◆ DATA RECORDS ◆
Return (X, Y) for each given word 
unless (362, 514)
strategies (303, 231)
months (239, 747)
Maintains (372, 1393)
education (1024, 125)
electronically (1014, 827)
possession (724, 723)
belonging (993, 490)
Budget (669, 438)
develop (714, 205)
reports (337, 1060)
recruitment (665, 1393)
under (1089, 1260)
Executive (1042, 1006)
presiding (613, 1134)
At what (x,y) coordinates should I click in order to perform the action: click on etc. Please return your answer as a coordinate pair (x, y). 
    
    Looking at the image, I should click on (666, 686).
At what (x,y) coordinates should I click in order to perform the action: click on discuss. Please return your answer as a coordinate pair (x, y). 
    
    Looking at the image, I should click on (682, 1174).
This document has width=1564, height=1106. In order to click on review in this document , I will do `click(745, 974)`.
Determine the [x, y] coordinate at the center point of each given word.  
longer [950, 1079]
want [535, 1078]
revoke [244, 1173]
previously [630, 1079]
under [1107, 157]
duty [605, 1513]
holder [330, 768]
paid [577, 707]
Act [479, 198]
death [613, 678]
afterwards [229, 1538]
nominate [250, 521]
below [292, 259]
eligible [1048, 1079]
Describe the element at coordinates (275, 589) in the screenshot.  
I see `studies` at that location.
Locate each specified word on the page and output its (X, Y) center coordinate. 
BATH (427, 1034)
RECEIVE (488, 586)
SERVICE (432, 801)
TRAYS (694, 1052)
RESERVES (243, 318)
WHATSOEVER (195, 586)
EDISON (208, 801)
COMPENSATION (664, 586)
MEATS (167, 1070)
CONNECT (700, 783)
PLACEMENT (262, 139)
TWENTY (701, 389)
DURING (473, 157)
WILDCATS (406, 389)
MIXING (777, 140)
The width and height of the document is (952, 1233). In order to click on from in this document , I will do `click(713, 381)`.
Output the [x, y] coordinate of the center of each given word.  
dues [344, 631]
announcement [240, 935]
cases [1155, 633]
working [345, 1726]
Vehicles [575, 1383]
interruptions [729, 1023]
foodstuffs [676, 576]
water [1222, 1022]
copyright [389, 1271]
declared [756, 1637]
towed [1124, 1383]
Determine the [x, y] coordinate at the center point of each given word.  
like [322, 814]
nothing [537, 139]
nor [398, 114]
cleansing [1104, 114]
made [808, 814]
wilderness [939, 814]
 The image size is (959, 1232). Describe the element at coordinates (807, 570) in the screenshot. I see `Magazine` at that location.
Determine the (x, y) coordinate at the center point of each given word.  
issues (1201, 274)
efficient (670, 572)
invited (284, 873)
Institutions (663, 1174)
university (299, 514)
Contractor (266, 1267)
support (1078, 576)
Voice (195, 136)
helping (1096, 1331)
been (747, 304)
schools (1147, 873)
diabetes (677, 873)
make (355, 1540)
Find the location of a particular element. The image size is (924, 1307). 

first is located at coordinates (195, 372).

◆ STATED EXERCISE ◆
Copy out every one of the rows above word for word.

◆ THE REPLY ◆
Return (X, Y) for each given word 
unless (362, 514)
strategies (303, 231)
months (239, 747)
Maintains (372, 1393)
education (1024, 125)
electronically (1014, 827)
possession (724, 723)
belonging (993, 490)
Budget (669, 438)
develop (714, 205)
reports (337, 1060)
recruitment (665, 1393)
under (1089, 1260)
Executive (1042, 1006)
presiding (613, 1134)
At what (x,y) coordinates should I click in order to perform the action: click on etc. Please return your answer as a coordinate pair (x, y). 
    
    Looking at the image, I should click on (666, 686).
At what (x,y) coordinates should I click in order to perform the action: click on discuss. Please return your answer as a coordinate pair (x, y). 
    
    Looking at the image, I should click on (682, 1174).
This document has width=1564, height=1106. In order to click on review in this document , I will do `click(745, 974)`.
Determine the [x, y] coordinate at the center point of each given word.  
longer [950, 1079]
want [535, 1078]
revoke [244, 1173]
previously [630, 1079]
under [1107, 157]
duty [605, 1513]
holder [330, 768]
paid [577, 707]
Act [479, 198]
death [613, 678]
afterwards [229, 1538]
nominate [250, 521]
below [292, 259]
eligible [1048, 1079]
Describe the element at coordinates (275, 589) in the screenshot.  
I see `studies` at that location.
Locate each specified word on the page and output its (X, Y) center coordinate. 
BATH (427, 1034)
RECEIVE (488, 586)
SERVICE (432, 801)
TRAYS (694, 1052)
RESERVES (243, 318)
WHATSOEVER (195, 586)
EDISON (208, 801)
COMPENSATION (664, 586)
MEATS (167, 1070)
CONNECT (700, 783)
PLACEMENT (262, 139)
TWENTY (701, 389)
DURING (473, 157)
WILDCATS (406, 389)
MIXING (777, 140)
The width and height of the document is (952, 1233). In order to click on from in this document , I will do `click(713, 381)`.
Output the [x, y] coordinate of the center of each given word.  
dues [344, 631]
announcement [240, 935]
cases [1155, 633]
working [345, 1726]
Vehicles [575, 1383]
interruptions [729, 1023]
foodstuffs [676, 576]
water [1222, 1022]
copyright [389, 1271]
declared [756, 1637]
towed [1124, 1383]
Determine the [x, y] coordinate at the center point of each given word.  
like [322, 814]
nothing [537, 139]
nor [398, 114]
cleansing [1104, 114]
made [808, 814]
wilderness [939, 814]
 The image size is (959, 1232). Describe the element at coordinates (807, 570) in the screenshot. I see `Magazine` at that location.
Determine the (x, y) coordinate at the center point of each given word.  
issues (1201, 274)
efficient (670, 572)
invited (284, 873)
Institutions (663, 1174)
university (299, 514)
Contractor (266, 1267)
support (1078, 576)
Voice (195, 136)
helping (1096, 1331)
been (747, 304)
schools (1147, 873)
diabetes (677, 873)
make (355, 1540)
Find the location of a particular element. The image size is (924, 1307). 

first is located at coordinates (195, 372).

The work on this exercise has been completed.